Goal of the exercise =
Reproduce the material below word for word, from the first line through the last.

Excerpted data =

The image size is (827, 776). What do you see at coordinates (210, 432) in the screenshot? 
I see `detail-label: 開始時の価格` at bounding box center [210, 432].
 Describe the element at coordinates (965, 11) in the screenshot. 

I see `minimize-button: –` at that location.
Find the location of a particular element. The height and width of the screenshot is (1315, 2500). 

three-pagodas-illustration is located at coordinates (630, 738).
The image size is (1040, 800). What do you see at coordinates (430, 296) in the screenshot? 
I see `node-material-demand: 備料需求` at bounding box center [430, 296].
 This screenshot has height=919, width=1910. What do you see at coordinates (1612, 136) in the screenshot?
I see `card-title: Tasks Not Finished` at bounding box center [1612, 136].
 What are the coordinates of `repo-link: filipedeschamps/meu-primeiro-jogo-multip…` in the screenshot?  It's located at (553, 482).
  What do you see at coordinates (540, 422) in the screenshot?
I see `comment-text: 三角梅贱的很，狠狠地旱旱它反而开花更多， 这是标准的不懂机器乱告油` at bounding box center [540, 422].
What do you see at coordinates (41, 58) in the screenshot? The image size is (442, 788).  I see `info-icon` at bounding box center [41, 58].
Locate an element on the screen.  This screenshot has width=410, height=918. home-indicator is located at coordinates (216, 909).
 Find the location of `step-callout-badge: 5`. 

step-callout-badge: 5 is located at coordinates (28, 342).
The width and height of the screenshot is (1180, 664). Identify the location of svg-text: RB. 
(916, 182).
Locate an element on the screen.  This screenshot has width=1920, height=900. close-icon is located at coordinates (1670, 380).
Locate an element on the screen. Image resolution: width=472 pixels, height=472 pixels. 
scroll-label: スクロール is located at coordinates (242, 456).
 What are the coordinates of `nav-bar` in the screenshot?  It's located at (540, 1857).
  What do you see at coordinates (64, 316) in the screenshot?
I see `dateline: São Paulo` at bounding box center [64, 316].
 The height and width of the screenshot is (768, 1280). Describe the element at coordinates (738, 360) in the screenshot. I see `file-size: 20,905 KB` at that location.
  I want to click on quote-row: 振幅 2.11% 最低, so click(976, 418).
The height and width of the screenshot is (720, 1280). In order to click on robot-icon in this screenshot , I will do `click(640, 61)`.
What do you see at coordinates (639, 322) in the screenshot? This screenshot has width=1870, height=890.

Result of the task =
The image size is (827, 776). What do you see at coordinates (210, 432) in the screenshot? 
I see `detail-label: 開始時の価格` at bounding box center [210, 432].
 Describe the element at coordinates (965, 11) in the screenshot. 

I see `minimize-button: –` at that location.
Find the location of a particular element. The height and width of the screenshot is (1315, 2500). 

three-pagodas-illustration is located at coordinates (630, 738).
The image size is (1040, 800). What do you see at coordinates (430, 296) in the screenshot? 
I see `node-material-demand: 備料需求` at bounding box center [430, 296].
 This screenshot has height=919, width=1910. What do you see at coordinates (1612, 136) in the screenshot?
I see `card-title: Tasks Not Finished` at bounding box center [1612, 136].
 What are the coordinates of `repo-link: filipedeschamps/meu-primeiro-jogo-multip…` in the screenshot?  It's located at (553, 482).
  What do you see at coordinates (540, 422) in the screenshot?
I see `comment-text: 三角梅贱的很，狠狠地旱旱它反而开花更多， 这是标准的不懂机器乱告油` at bounding box center [540, 422].
What do you see at coordinates (41, 58) in the screenshot? The image size is (442, 788).  I see `info-icon` at bounding box center [41, 58].
Locate an element on the screen.  This screenshot has width=410, height=918. home-indicator is located at coordinates (216, 909).
 Find the location of `step-callout-badge: 5`. 

step-callout-badge: 5 is located at coordinates (28, 342).
The width and height of the screenshot is (1180, 664). Identify the location of svg-text: RB. 
(916, 182).
Locate an element on the screen.  This screenshot has width=1920, height=900. close-icon is located at coordinates (1670, 380).
Locate an element on the screen. Image resolution: width=472 pixels, height=472 pixels. 
scroll-label: スクロール is located at coordinates (242, 456).
 What are the coordinates of `nav-bar` in the screenshot?  It's located at (540, 1857).
  What do you see at coordinates (64, 316) in the screenshot?
I see `dateline: São Paulo` at bounding box center [64, 316].
 The height and width of the screenshot is (768, 1280). Describe the element at coordinates (738, 360) in the screenshot. I see `file-size: 20,905 KB` at that location.
  I want to click on quote-row: 振幅 2.11% 最低, so click(976, 418).
The height and width of the screenshot is (720, 1280). In order to click on robot-icon in this screenshot , I will do `click(640, 61)`.
What do you see at coordinates (639, 322) in the screenshot? This screenshot has width=1870, height=890.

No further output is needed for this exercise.